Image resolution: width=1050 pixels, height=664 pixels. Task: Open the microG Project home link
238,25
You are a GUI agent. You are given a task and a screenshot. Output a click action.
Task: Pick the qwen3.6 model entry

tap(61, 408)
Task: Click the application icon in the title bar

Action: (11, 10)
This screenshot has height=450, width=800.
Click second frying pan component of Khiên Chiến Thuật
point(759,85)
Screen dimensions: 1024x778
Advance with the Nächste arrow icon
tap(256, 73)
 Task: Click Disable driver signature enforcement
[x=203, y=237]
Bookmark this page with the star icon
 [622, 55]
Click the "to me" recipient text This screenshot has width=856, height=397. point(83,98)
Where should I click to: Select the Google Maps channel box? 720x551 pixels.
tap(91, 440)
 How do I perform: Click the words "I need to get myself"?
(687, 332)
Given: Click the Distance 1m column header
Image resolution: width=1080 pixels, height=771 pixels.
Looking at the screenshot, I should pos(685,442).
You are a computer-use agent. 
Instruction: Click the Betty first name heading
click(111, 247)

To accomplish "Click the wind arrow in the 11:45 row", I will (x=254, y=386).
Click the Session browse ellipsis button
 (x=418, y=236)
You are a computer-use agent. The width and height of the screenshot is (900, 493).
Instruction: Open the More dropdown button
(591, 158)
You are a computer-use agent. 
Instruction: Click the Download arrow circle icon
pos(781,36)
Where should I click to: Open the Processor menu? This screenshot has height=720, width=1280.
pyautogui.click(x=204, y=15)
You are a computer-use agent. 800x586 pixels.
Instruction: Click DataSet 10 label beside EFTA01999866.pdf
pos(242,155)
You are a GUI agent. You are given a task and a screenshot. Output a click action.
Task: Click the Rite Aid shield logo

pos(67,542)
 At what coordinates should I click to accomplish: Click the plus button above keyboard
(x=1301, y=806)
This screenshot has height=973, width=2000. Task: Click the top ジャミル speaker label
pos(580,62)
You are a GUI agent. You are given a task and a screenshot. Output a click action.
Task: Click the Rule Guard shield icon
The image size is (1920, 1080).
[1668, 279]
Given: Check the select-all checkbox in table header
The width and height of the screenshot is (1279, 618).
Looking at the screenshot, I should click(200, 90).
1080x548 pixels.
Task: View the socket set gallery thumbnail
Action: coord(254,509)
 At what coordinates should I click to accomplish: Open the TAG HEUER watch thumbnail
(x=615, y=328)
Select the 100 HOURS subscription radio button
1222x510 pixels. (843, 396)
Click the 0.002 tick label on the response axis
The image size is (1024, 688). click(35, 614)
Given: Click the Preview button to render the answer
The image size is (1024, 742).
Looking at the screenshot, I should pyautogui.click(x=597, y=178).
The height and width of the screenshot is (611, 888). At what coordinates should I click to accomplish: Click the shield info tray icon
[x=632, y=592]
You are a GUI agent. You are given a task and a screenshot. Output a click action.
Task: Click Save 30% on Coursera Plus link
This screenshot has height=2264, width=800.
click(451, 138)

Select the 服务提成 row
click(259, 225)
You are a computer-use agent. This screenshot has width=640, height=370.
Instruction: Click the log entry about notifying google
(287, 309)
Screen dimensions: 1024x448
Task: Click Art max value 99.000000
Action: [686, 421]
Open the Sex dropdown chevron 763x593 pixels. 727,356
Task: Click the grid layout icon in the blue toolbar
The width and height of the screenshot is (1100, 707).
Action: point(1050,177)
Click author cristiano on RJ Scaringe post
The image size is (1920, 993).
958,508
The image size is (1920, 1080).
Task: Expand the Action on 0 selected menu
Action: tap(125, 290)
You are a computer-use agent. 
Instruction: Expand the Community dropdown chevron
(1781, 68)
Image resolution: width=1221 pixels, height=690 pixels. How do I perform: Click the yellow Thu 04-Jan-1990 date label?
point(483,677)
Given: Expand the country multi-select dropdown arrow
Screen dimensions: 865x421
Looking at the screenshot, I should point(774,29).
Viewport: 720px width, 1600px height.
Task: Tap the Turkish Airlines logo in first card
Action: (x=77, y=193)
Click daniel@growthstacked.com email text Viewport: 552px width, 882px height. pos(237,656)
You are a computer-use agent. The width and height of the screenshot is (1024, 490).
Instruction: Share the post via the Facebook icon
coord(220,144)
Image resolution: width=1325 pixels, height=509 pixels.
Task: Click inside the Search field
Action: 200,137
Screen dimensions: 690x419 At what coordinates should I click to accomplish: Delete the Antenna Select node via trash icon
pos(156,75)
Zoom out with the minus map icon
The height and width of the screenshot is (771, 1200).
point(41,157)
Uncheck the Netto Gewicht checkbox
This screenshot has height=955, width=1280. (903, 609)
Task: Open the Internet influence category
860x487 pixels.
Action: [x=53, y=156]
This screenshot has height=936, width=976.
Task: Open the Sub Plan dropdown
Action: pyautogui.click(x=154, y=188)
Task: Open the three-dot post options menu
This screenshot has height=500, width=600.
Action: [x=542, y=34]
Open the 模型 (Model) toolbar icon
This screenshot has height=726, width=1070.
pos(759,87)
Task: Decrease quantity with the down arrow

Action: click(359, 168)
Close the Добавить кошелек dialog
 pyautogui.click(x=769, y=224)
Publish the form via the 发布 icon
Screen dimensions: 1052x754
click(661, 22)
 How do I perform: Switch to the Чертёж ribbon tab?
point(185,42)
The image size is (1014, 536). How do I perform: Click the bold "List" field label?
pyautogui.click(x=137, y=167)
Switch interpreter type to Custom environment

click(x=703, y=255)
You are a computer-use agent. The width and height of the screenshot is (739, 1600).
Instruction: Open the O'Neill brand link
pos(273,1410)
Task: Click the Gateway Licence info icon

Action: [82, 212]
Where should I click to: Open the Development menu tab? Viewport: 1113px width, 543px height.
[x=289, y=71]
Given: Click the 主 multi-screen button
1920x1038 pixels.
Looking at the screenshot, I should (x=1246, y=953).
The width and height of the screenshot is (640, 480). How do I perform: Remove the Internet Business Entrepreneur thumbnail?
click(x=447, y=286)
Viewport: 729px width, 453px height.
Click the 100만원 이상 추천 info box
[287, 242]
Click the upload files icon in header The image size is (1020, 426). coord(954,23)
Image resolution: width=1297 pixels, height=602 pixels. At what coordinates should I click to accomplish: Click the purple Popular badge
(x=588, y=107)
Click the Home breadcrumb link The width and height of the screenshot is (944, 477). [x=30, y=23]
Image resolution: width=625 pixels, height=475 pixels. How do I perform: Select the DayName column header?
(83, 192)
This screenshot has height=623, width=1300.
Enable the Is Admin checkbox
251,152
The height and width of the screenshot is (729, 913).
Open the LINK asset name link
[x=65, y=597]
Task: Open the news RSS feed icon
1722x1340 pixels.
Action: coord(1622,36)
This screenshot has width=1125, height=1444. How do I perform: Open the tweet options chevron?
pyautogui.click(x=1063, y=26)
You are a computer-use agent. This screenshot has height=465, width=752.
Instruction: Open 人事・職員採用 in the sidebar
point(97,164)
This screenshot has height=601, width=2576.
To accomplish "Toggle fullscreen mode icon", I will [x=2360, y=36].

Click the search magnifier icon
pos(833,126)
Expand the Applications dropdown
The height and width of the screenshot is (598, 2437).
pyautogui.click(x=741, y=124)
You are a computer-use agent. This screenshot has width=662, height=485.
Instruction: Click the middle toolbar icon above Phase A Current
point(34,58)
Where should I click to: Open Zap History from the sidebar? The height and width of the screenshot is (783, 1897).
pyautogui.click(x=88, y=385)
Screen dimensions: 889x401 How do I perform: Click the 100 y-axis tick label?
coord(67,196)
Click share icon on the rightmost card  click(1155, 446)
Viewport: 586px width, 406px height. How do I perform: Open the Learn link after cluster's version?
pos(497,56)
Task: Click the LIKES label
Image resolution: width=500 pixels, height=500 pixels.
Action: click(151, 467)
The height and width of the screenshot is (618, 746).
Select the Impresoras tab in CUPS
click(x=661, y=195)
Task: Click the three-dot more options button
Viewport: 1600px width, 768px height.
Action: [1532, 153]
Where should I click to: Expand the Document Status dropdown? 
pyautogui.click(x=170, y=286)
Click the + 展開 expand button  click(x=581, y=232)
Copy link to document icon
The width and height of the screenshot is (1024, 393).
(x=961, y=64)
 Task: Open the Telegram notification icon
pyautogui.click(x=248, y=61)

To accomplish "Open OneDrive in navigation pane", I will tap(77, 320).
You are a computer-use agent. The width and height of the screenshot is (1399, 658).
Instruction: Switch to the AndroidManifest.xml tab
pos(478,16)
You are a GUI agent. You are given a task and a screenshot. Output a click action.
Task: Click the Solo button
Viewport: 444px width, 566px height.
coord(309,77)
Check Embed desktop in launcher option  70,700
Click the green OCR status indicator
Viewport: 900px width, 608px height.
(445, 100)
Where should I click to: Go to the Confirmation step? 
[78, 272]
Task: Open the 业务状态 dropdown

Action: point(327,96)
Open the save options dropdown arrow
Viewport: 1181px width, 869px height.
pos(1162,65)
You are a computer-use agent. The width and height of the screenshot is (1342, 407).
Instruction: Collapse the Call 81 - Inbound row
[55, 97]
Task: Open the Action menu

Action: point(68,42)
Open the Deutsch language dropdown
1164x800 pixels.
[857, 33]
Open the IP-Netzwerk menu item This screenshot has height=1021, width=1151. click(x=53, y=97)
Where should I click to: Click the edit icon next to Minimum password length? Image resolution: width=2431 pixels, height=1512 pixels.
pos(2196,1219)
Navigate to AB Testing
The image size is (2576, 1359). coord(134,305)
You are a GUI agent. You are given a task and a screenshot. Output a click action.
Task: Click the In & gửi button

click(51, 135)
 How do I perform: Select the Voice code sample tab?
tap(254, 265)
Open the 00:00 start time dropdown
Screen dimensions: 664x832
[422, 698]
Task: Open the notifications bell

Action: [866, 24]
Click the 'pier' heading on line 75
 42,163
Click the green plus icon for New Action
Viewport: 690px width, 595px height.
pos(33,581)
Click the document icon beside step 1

::::::::::

[To do]: Transcribe each line of the data above, unaltered, from the one where "The image size is (1024, 742)." appears to the one where "Given: Expand the" appears, inclusive of both.

[Solution below]:
The image size is (1024, 742).
Looking at the screenshot, I should pyautogui.click(x=597, y=178).
The height and width of the screenshot is (611, 888). At what coordinates should I click to accomplish: Click the shield info tray icon
[x=632, y=592]
You are a GUI agent. You are given a task and a screenshot. Output a click action.
Task: Click Save 30% on Coursera Plus link
This screenshot has height=2264, width=800.
click(451, 138)

Select the 服务提成 row
click(259, 225)
You are a computer-use agent. This screenshot has width=640, height=370.
Instruction: Click the log entry about notifying google
(287, 309)
Screen dimensions: 1024x448
Task: Click Art max value 99.000000
Action: [686, 421]
Open the Sex dropdown chevron 763x593 pixels. 727,356
Task: Click the grid layout icon in the blue toolbar
The width and height of the screenshot is (1100, 707).
Action: point(1050,177)
Click author cristiano on RJ Scaringe post
The image size is (1920, 993).
958,508
The image size is (1920, 1080).
Task: Expand the Action on 0 selected menu
Action: tap(125, 290)
You are a computer-use agent. 
Instruction: Expand the Community dropdown chevron
(1781, 68)
Image resolution: width=1221 pixels, height=690 pixels. How do I perform: Click the yellow Thu 04-Jan-1990 date label?
point(483,677)
Given: Expand the country multi-select dropdown arrow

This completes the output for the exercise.